▶ _To do_: No pictures go in the copy. Restate, word for word, each line from the one containing "Viewport: 1241px width, 577px" through the last line below.

(Pixel coordinate grounding data)
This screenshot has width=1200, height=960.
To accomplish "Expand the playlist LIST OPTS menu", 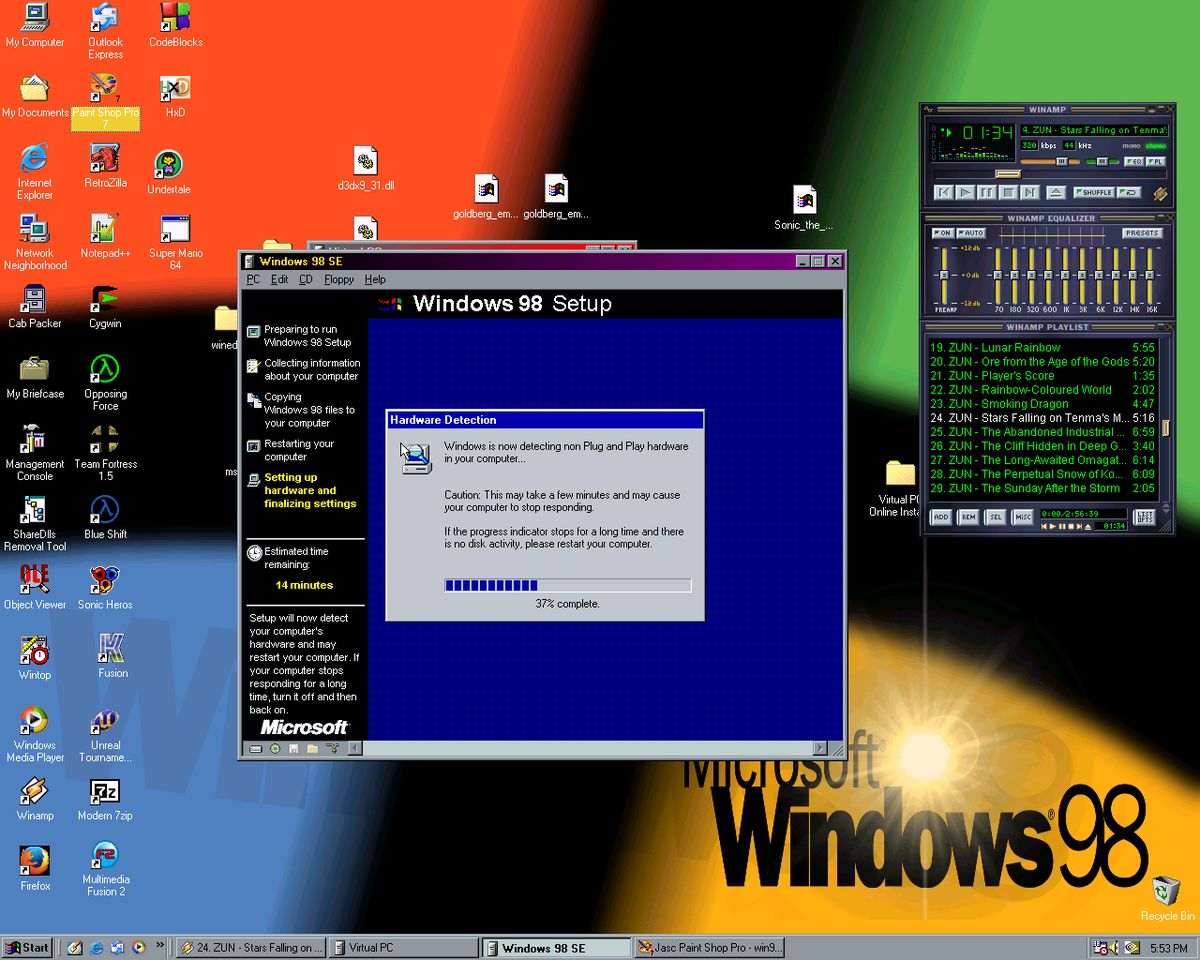I will point(1144,517).
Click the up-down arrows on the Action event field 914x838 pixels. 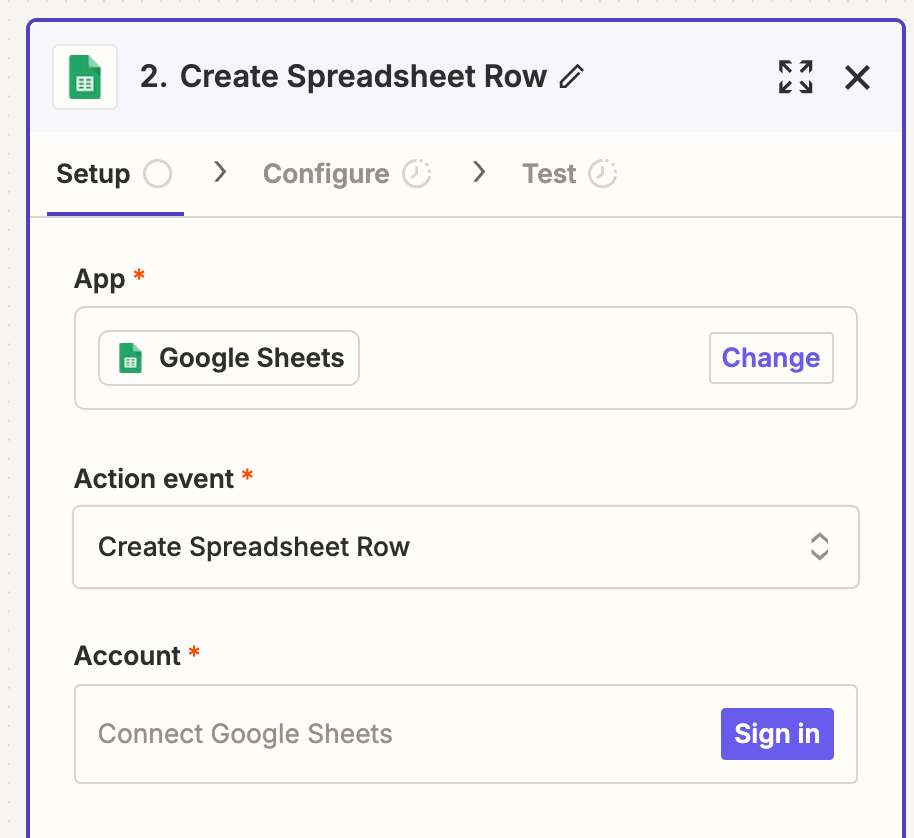pos(819,547)
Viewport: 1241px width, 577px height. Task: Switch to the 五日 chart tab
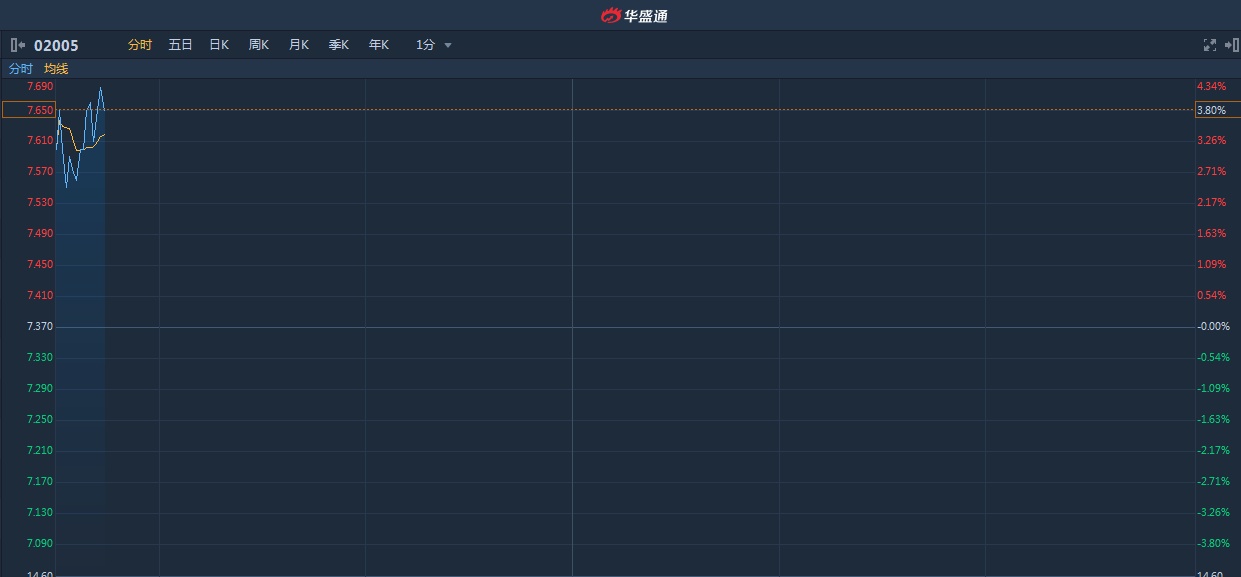point(180,45)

▶ _Task result_:
Viewport: 1241px width, 577px height. Task: Switch to the 五日 chart tab
point(180,45)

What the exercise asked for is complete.